私がこのとき思ったのは「東京の人はネット予約して、行かない」ということに慣れているんじゃないかな、ということです。

後楽園店でも上記に掲載した予約サイトを全く同じ内容で運用していたのですが、確かに利用者は多いんですよ。

毎日数人は予約サイトから予約してきてたんじゃないかな。

それでも、取手店と同じように時間通りに来ないことなんて当たり前、もっと言うとすっぽかし・ドタキャンは取手店の比じゃないくらい多かったです。

特にコピーパネルのお客さん。

何でこんなに揃いも揃ってコピーのお客さんばかりに頻発するのか考えたんですが、私は「ナメられているから」という結論に達しました。

Apple Storeの修理の予約に遅れて行く人や、ドタキャンする人ってほとんどいないと思うんですよ。

それはなぜかというと「もうその日時を逃すと次いつ取れるか分からないから」です。

みんな仕事を休んででも、最優先でその日時にちゃんと行くと思います。

 

ではうちのコピーのお客さんがなぜ遅刻は当たり前、ドタキャンも平気かというと、 

・「いつでも行ける」と思われている

・iPhone修理店なんてどこにでもあると思われている

この2点によりナメられているからだなと気付きました。

 

これが一転、同じ画面交換の修理でも、液晶純正パネルのお客様に関しては、まず遅刻されることは無かったですし、無断キャンセルも一度もありませんでした。

それはうちのことをちゃんと知って「ここに頼みたい」「ここじゃなきゃダメだ」と思ってくれていたからだと思います。
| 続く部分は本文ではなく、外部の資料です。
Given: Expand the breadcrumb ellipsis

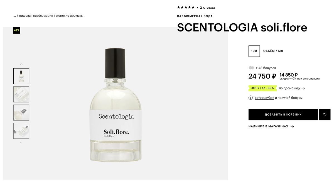Looking at the screenshot, I should [x=14, y=16].
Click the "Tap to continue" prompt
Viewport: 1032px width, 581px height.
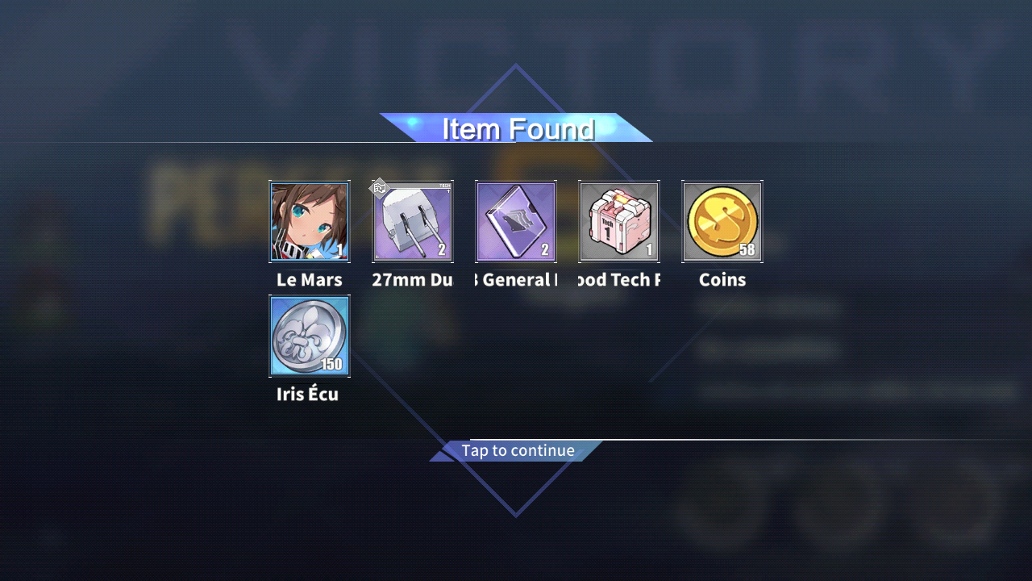[x=518, y=450]
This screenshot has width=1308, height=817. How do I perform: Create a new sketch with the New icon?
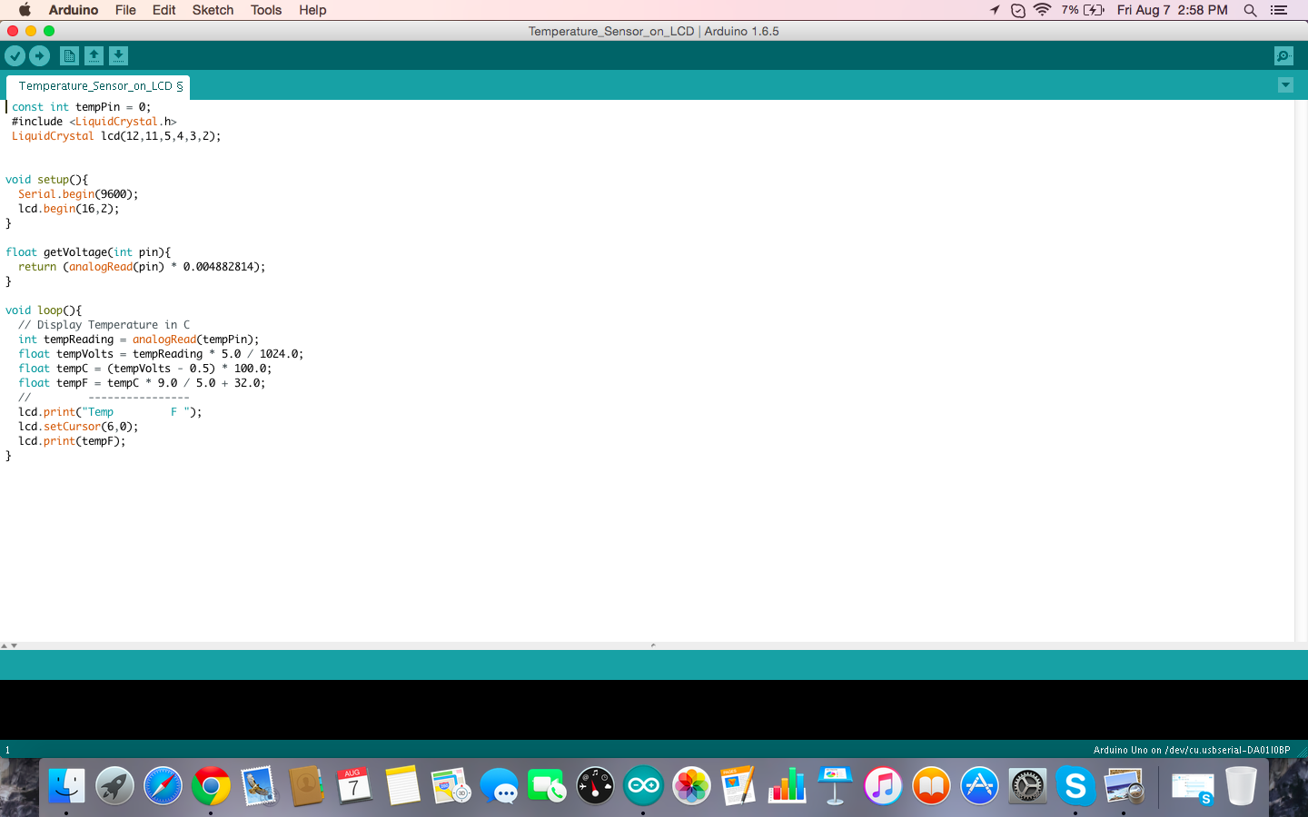[x=69, y=55]
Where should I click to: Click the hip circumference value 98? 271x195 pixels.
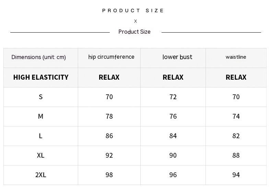(x=109, y=175)
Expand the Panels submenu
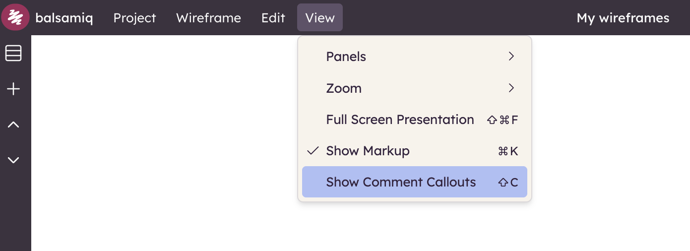 [346, 57]

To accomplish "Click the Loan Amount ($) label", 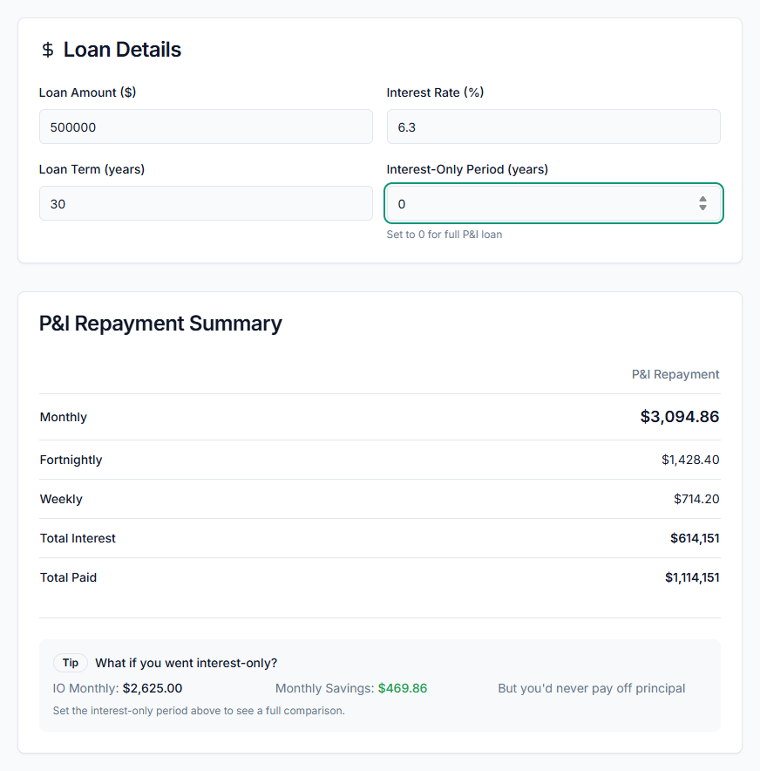I will point(87,92).
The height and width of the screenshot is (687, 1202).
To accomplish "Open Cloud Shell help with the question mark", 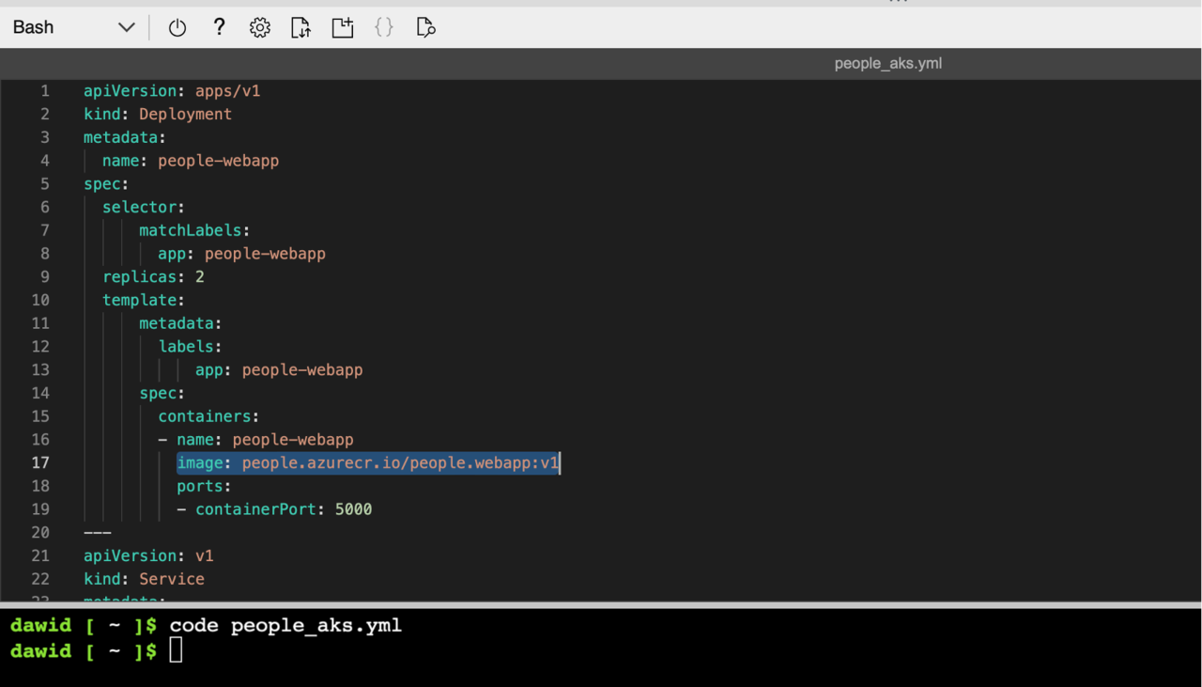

また、TVの特集でインタビューされた方が「ネット予約は顔が見えなくて人間を感じないから、キャンセルしやすいのではないか?」というようなことを言っていました。

わざわざ液晶純正パネルを指定してご修理をご依頼してくださるお客様は、私のブログをご覧いただいている確率が非常に高いので、そこに「人間味」を感じてくださり「ちゃんと時間通りに行こう」という意識を持ってもらえるというのもあるのかもしれません。

ですので、ホームページ等で「できるだけ人間を感じさせる」というのは有効かもしれないです。

個人的には、個人店はプロが作ったようなホームページよりも人間味溢れるタイプのものの方が共感を呼びやすく、お客様が増えるのではないかと思います。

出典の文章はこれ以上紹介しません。